[Pixel coordinate grounding data]
"""
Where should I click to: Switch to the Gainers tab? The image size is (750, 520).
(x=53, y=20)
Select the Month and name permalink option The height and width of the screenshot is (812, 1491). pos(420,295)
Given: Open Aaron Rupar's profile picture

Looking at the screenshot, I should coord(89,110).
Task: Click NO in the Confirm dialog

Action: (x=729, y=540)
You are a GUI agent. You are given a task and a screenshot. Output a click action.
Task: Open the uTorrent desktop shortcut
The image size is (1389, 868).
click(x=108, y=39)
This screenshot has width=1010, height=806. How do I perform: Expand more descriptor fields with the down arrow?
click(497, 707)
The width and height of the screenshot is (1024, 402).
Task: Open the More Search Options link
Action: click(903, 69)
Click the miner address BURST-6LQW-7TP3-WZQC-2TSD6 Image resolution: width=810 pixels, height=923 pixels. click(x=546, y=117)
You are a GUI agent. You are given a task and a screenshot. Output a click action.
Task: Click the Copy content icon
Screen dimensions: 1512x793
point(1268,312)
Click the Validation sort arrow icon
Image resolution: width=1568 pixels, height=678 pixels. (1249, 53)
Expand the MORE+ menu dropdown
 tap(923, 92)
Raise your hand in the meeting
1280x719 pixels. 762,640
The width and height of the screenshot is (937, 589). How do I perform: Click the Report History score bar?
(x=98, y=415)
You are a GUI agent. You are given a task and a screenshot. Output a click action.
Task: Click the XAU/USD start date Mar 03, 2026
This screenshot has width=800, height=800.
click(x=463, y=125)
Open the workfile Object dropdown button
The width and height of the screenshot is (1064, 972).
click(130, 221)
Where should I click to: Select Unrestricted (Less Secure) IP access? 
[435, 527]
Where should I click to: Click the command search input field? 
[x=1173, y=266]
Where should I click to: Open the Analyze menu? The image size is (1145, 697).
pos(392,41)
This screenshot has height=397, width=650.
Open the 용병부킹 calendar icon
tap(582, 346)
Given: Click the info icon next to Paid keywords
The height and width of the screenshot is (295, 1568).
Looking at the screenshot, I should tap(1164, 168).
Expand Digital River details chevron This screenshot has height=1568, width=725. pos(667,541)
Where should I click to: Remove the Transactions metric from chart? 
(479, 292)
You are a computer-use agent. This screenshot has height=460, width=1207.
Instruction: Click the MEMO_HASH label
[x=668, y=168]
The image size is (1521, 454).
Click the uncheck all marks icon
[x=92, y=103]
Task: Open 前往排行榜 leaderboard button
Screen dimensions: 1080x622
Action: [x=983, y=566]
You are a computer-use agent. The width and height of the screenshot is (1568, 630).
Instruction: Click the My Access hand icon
"""
## INSTRUCTIONS TO FOLLOW
There is a line with "Open the 용병부킹 calendar icon" and a line with "Expand Digital River" above. Copy exactly those two lines and all lines between them, with nothing else.

## SOLUTION TO THIS PROBLEM
Open the 용병부킹 calendar icon
tap(582, 346)
Given: Click the info icon next to Paid keywords
The height and width of the screenshot is (295, 1568).
Looking at the screenshot, I should tap(1164, 168).
Expand Digital River details chevron This screenshot has height=1568, width=725. pos(667,541)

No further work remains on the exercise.